### TO DO
Set down the records that follow in full and without changes.
BEGIN RECORDS FOR THE EXERCISE
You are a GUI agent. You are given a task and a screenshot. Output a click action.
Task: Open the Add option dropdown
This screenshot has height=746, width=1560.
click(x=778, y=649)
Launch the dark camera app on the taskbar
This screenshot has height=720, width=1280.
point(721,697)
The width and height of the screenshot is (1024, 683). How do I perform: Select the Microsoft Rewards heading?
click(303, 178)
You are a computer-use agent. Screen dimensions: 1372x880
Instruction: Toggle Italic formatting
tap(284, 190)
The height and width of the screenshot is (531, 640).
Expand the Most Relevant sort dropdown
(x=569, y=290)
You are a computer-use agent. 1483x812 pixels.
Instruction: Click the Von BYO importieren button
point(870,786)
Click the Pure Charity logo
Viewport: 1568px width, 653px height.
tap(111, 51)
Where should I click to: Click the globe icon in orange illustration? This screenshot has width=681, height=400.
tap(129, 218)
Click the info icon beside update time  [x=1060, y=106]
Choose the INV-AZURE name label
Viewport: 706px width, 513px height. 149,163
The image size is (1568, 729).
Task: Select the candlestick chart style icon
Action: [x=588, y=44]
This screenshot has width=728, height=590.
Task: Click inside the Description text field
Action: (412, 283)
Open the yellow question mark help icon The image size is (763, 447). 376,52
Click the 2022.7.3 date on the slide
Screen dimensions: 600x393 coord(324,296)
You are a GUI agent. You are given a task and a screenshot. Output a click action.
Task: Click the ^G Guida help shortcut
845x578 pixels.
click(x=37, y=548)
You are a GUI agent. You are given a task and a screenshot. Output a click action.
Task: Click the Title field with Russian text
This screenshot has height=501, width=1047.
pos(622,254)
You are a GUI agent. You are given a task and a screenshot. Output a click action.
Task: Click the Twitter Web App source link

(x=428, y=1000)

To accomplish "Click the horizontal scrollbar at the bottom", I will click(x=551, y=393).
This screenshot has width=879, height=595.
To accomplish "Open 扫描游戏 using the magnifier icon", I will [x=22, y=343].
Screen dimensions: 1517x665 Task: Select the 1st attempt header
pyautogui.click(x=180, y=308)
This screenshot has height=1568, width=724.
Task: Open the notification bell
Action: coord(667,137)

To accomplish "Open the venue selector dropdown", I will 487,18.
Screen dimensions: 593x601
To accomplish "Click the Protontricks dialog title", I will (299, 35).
END RECORDS FOR THE EXERCISE
### ANSWER SECTION
You are a GUI agent. You are given a task and a screenshot. Output a click action.
Task: Open the Add option dropdown
This screenshot has height=746, width=1560.
click(x=778, y=649)
Launch the dark camera app on the taskbar
This screenshot has height=720, width=1280.
point(721,697)
The width and height of the screenshot is (1024, 683). How do I perform: Select the Microsoft Rewards heading?
click(303, 178)
You are a computer-use agent. Screen dimensions: 1372x880
Instruction: Toggle Italic formatting
tap(284, 190)
The height and width of the screenshot is (531, 640).
Expand the Most Relevant sort dropdown
(x=569, y=290)
You are a computer-use agent. 1483x812 pixels.
Instruction: Click the Von BYO importieren button
point(870,786)
Click the Pure Charity logo
Viewport: 1568px width, 653px height.
tap(111, 51)
Where should I click to: Click the globe icon in orange illustration? This screenshot has width=681, height=400.
tap(129, 218)
Click the info icon beside update time  [x=1060, y=106]
Choose the INV-AZURE name label
Viewport: 706px width, 513px height. 149,163
The image size is (1568, 729).
Task: Select the candlestick chart style icon
Action: [x=588, y=44]
This screenshot has width=728, height=590.
Task: Click inside the Description text field
Action: (412, 283)
Open the yellow question mark help icon The image size is (763, 447). 376,52
Click the 2022.7.3 date on the slide
Screen dimensions: 600x393 coord(324,296)
You are a GUI agent. You are given a task and a screenshot. Output a click action.
Task: Click the ^G Guida help shortcut
845x578 pixels.
click(x=37, y=548)
You are a GUI agent. You are given a task and a screenshot. Output a click action.
Task: Click the Title field with Russian text
This screenshot has height=501, width=1047.
pos(622,254)
You are a GUI agent. You are given a task and a screenshot. Output a click action.
Task: Click the Twitter Web App source link

(x=428, y=1000)

To accomplish "Click the horizontal scrollbar at the bottom", I will click(x=551, y=393).
This screenshot has width=879, height=595.
To accomplish "Open 扫描游戏 using the magnifier icon", I will [x=22, y=343].
Screen dimensions: 1517x665 Task: Select the 1st attempt header
pyautogui.click(x=180, y=308)
This screenshot has height=1568, width=724.
Task: Open the notification bell
Action: coord(667,137)

To accomplish "Open the venue selector dropdown", I will 487,18.
Screen dimensions: 593x601
To accomplish "Click the Protontricks dialog title", I will (299, 35).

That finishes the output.